> _QUOTED PASSAGE_:
# "flat" stem



## tjjm36m3 (Mar 4, 2008)

Hey guys, I'm looking for a stem with minimal rise, or where the stem is close to parallel to the ground as possible. Most brands only carry down to 82 degree extension angle (or +/- 8 rise). Is there a brand that carries one greater than 8 degrees? thanks.


----------



## downtube (Mar 17, 2011)

3T
Look for the + - 17 degree check the team and pro 3t stems

http://www.3tcycling.com/stems/arx


chuck


----------



## xjbaylor (Dec 28, 2006)

The Thomson X2 is offered as a 10* stem that is pretty "flat" on your typical 73* HT without being as aggressive as a -17.


----------



## tjjm36m3 (Mar 4, 2008)

xjbaylor said:


> The Thomson X2 is offered as a 10* stem that is pretty "flat" on your typical 73* HT without being as aggressive as a -17.


Thanks! Yeah -17 might be a little too aggressive for me. Is there any other brand other than Thomson that carries a -10 stem? thanks.


----------



## PRB (Jun 15, 2002)

tjjm36m3 said:


> Hey guys, I'm looking for a stem with minimal rise, or where the stem is close to parallel to the ground as possible.


-17 = parallel to the ground within a degree or two (depending on the head tube angle). Besides 3T, Ritchey makes some as well though I believe that they call them 73°.


----------



## Helms (Oct 19, 2011)

The majority of Pro (Shimano) stems are -10. I have the Vibe 7s and am happy with it.


----------



## tihsepa (Nov 27, 2008)

Another vote for Thomson. They work well and look great.


----------



## Ventruck (Mar 9, 2009)

Thomson, 3T, Zipp, Ritchey for -17 degree.

FSA was doing -17 degree stems but supposedly at the last SF Bike Expo the rep told me they cancelled that option last minute due to low demand. The 3T ARX stems are decent; by all means if you want "just" the Pro version go for it. The Team's Ti bolt's can be easy to pop. Zipp uses torx bolts in the SC SL, but it's also a decent stem and you can swap bolts anyway.

I heard the Ritchey stems were on the flexy side for stronger riders, whereas the Thomson's were dead-solid.

For -10 degree, Shimano Pro has a lot of options. I'm using their Vibe 7S too and it's plain cool. Just note that by design you're never supposed to flip it into a riser stem.


----------



## MPov (Oct 22, 2010)

I have the Thomson stem and it is rock solid. Weighs a lot for a stem but rock solid.

> _WHAT YOU NEED TO DO_:
A) Answer these from the stem thread:
(i) According to the first post, what extension angle do most brands carry down to?
(ii) Which Pro (Shimano) stem model do two posters say they use?
(iii) What kind of bolts does Zipp use in the SC SL?
B) Copy the stem thread word for word from "## Ventruck (Mar" to "Thomson's were dead-solid.".
The listing after this point is separate material, unrelated to the stem thread.

> _DATA BLOCK_:
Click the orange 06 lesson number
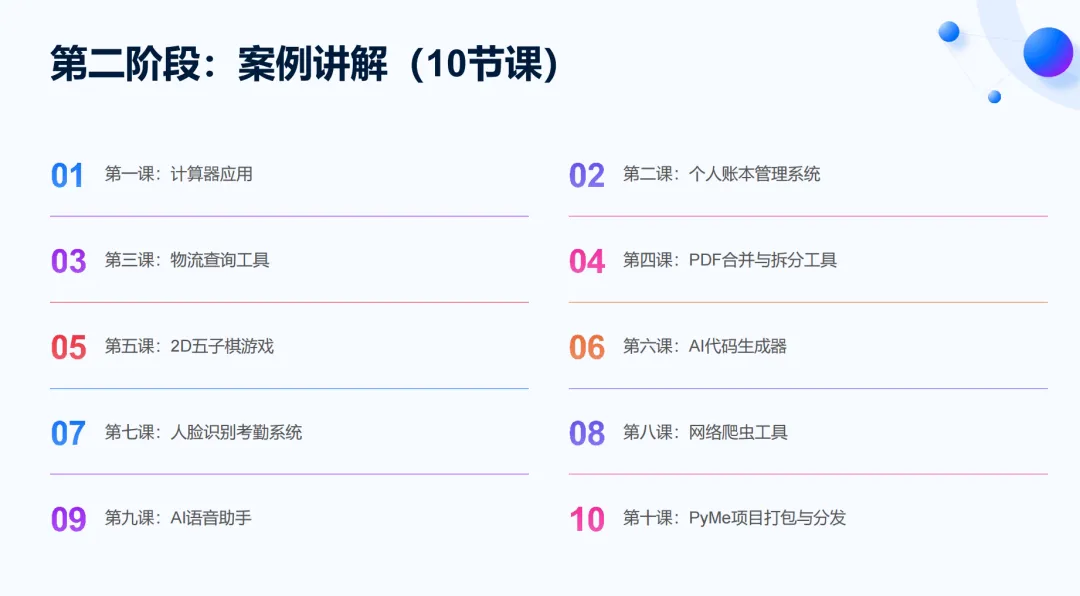The width and height of the screenshot is (1080, 596). point(586,347)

> _ANSWERS PER TASK_:
A)
(i) 82 degrees (or +/- 8 rise)
(ii) The Vibe 7S
(iii) Torx bolts

B)
## Ventruck (Mar 9, 2009)

Thomson, 3T, Zipp, Ritchey for -17 degree.

FSA was doing -17 degree stems but supposedly at the last SF Bike Expo the rep told me they cancelled that option last minute due to low demand. The 3T ARX stems are decent; by all means if you want "just" the Pro version go for it. The Team's Ti bolt's can be easy to pop. Zipp uses torx bolts in the SC SL, but it's also a decent stem and you can swap bolts anyway.

I heard the Ritchey stems were on the flexy side for stronger riders, whereas the Thomson's were dead-solid.